No spark? Kaim doesn’t see it that way. People here behave with the refinement and mild manner appropriate to a historic city know as “The Ancient Capital.” They simply have no taste for the kind of ambitions that go with high hopes or danger.

Having never set foot outside this place is where he was born and raised. Tobal knows nothing about other towns.

Kaim knows all too much about them; there are those that used to be the left and right banks of a single town separated only by a river but which now clash in hatred in intense and ongoing war; towns in the grip of famine where the residents snatch food from one another; economically flourishing towns rampant with crime driven by greed; towns of rotting houses abandoned by their people in search of wealth and prosperity while, just over the hill, there sparkle boom towns where the people celebrate their riches all night long.

On his endless journey, Kaim has seen towns without number. And he not only thinks to himself but says to Tobal, “This is a good town.” But praise is the last thing Tobal wants to hear about his home town. “You must be joking.” he says.

“Not at all,” says Kaim. “This really is a good town.”

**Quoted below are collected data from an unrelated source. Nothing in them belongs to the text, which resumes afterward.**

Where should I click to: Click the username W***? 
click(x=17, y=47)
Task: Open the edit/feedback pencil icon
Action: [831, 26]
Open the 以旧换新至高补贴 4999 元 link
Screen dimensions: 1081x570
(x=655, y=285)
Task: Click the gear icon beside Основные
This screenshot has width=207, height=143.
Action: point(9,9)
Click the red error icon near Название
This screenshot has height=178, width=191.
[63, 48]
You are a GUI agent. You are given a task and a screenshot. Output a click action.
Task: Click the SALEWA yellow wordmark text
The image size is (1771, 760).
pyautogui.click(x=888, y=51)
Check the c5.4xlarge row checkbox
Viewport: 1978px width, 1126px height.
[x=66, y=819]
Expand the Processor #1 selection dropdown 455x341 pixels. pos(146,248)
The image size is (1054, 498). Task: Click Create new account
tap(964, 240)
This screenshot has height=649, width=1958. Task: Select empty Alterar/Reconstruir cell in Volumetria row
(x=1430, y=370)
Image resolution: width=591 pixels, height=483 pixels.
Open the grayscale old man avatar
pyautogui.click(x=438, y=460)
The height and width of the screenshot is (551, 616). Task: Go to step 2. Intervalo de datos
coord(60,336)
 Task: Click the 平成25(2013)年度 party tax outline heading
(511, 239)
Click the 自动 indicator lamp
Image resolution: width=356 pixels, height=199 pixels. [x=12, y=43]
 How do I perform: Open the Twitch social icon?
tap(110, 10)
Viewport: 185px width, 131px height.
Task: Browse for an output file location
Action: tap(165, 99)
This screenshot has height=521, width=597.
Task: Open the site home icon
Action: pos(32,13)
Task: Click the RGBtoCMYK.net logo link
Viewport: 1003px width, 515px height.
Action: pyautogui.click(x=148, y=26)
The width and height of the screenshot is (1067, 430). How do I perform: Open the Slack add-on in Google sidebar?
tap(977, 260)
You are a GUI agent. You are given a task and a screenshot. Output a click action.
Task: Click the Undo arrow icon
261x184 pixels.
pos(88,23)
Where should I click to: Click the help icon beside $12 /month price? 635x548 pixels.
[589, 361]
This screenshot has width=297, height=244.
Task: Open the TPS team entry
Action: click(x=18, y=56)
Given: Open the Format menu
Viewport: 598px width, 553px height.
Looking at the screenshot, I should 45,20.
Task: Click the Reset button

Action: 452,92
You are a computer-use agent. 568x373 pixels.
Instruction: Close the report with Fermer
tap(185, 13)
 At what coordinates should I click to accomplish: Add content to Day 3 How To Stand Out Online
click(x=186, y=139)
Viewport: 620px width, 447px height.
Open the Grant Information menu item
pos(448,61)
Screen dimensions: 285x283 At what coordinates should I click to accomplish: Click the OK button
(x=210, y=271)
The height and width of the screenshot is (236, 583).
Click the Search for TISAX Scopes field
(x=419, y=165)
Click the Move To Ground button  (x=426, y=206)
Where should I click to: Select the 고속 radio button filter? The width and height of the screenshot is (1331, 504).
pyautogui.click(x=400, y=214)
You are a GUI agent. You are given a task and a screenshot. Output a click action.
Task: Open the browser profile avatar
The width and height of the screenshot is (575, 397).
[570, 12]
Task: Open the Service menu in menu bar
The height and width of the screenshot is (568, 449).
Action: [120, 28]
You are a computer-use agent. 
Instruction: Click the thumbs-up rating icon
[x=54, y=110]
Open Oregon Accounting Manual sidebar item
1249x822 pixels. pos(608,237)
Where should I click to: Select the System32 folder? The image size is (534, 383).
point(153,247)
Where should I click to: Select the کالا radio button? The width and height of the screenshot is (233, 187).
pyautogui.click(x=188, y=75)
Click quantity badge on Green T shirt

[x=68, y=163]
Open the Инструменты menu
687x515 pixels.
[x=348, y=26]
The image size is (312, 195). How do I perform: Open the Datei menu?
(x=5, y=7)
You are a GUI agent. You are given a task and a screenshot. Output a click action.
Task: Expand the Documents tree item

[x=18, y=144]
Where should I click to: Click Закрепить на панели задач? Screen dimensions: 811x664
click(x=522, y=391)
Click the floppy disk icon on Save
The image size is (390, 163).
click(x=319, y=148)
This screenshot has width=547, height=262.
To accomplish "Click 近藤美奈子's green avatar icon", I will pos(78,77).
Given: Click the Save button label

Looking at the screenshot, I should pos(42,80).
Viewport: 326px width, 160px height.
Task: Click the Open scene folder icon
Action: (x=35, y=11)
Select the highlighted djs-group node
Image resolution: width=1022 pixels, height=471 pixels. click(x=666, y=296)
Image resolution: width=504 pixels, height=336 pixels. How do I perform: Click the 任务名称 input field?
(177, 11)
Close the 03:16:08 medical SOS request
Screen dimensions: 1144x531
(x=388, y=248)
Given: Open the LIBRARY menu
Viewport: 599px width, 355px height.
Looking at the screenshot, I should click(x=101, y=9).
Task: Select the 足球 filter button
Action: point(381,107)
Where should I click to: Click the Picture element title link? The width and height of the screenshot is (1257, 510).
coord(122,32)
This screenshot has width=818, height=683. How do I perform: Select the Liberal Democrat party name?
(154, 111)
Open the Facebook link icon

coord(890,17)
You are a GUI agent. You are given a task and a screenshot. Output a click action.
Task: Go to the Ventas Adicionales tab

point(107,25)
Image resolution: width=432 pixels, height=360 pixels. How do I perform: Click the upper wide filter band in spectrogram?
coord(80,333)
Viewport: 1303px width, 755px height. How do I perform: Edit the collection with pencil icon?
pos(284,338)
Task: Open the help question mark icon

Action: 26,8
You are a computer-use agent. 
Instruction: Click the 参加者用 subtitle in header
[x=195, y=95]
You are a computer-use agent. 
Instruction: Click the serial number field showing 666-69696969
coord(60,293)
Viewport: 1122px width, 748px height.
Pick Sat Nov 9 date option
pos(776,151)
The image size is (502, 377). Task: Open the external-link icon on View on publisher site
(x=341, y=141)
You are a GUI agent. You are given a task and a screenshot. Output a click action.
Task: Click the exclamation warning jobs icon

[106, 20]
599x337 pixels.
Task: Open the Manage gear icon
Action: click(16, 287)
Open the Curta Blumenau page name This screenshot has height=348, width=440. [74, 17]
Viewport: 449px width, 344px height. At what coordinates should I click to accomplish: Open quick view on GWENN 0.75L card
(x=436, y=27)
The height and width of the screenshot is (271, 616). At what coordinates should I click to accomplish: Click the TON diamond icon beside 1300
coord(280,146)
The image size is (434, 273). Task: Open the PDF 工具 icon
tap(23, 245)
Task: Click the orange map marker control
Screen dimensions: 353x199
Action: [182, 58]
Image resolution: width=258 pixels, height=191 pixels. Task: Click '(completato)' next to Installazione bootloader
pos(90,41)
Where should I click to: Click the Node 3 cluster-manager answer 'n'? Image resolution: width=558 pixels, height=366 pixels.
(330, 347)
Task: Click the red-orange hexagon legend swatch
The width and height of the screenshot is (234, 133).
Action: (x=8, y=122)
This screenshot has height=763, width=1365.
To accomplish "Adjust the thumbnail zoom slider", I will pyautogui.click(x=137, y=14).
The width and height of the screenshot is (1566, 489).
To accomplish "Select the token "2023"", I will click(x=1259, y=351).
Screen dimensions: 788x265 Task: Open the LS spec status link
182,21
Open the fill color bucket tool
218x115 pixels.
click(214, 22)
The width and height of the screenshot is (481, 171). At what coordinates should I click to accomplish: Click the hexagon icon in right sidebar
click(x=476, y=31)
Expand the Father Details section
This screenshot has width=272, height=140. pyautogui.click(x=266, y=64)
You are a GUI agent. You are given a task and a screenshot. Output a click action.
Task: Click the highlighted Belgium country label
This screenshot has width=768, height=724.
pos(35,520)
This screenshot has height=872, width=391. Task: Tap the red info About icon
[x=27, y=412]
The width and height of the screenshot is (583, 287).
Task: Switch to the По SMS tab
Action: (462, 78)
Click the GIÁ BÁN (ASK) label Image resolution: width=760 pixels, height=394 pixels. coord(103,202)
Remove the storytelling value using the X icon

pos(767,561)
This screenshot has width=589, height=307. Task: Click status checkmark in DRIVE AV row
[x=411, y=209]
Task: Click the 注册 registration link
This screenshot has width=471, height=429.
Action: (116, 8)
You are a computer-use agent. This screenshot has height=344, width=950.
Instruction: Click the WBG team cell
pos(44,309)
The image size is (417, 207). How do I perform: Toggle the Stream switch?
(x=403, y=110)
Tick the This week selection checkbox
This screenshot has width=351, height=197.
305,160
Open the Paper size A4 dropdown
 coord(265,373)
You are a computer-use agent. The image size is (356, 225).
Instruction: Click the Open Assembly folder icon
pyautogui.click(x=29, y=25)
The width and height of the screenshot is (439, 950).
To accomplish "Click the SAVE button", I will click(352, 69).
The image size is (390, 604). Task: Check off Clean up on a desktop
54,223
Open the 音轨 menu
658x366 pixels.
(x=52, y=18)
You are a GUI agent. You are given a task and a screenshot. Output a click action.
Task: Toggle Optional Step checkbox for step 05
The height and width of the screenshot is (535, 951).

“I’m telling you, that can’t be true.”

“No place is perfect, of course.”

“I’m not talking about perfection. You’ve only been here six months or so. You don’t know. I’ve been stuck here my whole life. You can’t know how I feel. I’m bored out of my mind. I’m sick of this place. I can’t stand it anymore.”

Kaim is not unaware of what Tobal is trying to tell him.

Still–but no, Kaim shakes his head and gives Tobal a sour smile.

“You know,” he says, “there are some people in this world who would give anything to get a taste of what it’s like to have enough peaceful days to make you bored.”

“Well…that may be so…”

“I think you were lucky to have been born in a town like this, where the people are so happy.”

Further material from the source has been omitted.